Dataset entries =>

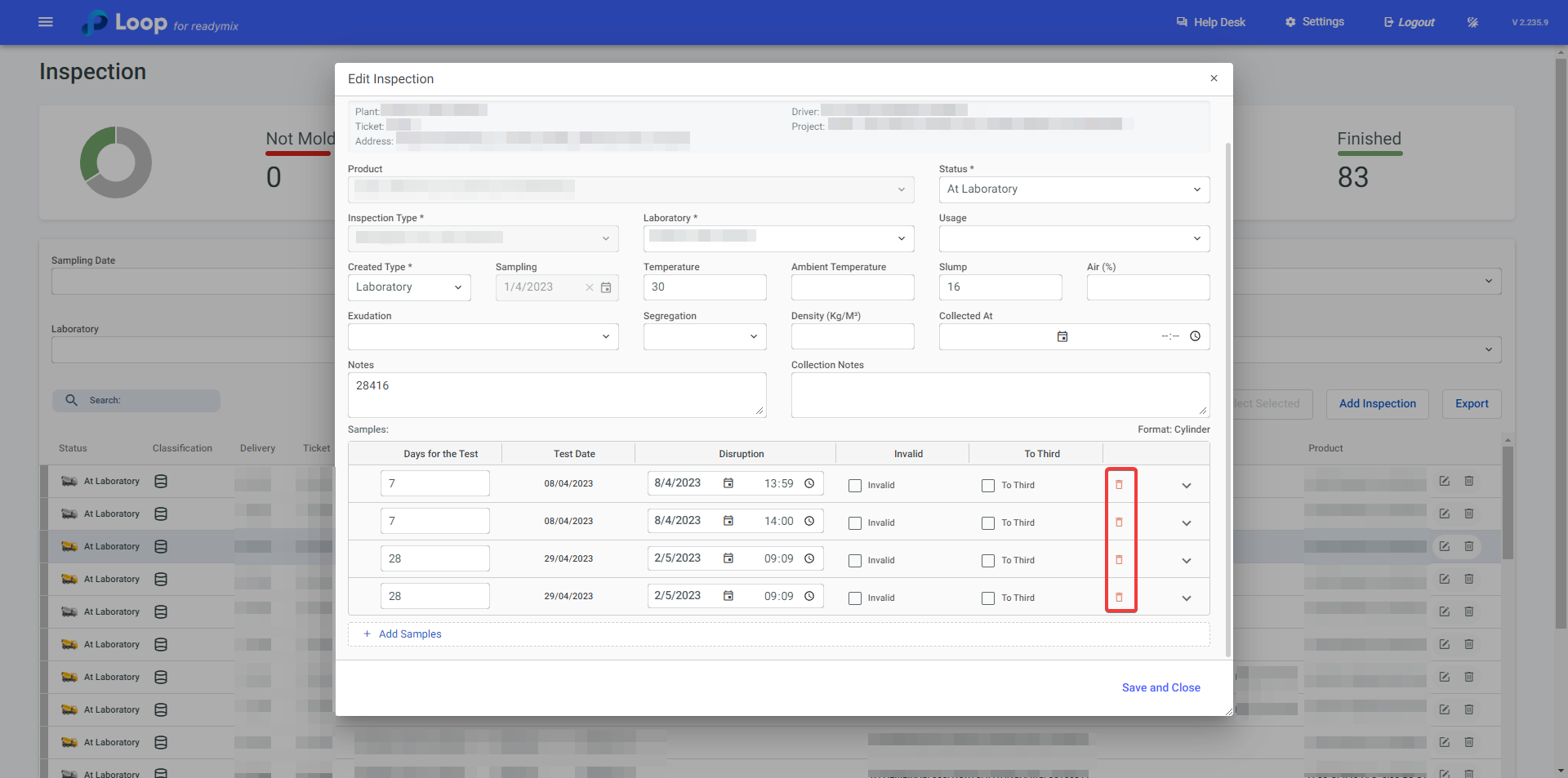Open calendar icon for first sample Disruption date
1568x778 pixels.
click(728, 483)
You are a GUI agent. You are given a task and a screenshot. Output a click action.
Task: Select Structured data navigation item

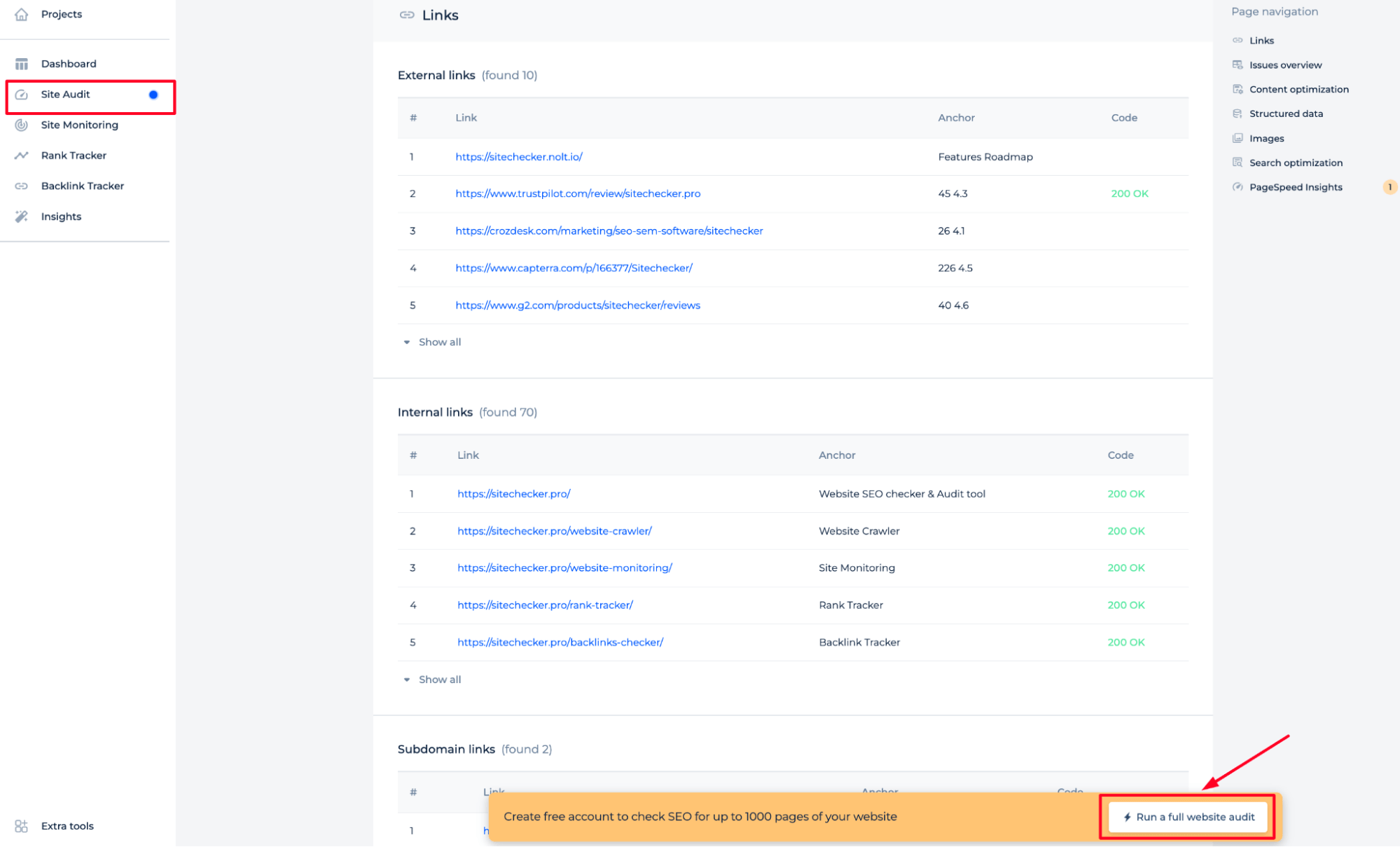(1287, 113)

WHAT YOU HAVE TO DO =>
Please set down, exactly and with nothing added, the lines from the line with "You are a GUI" to the end of the entries above, omitting pictures.

TASK RESULT =>
You are a GUI agent. You are given a task and a screenshot. Output a click action.
Task: Select Structured data navigation item

(1287, 113)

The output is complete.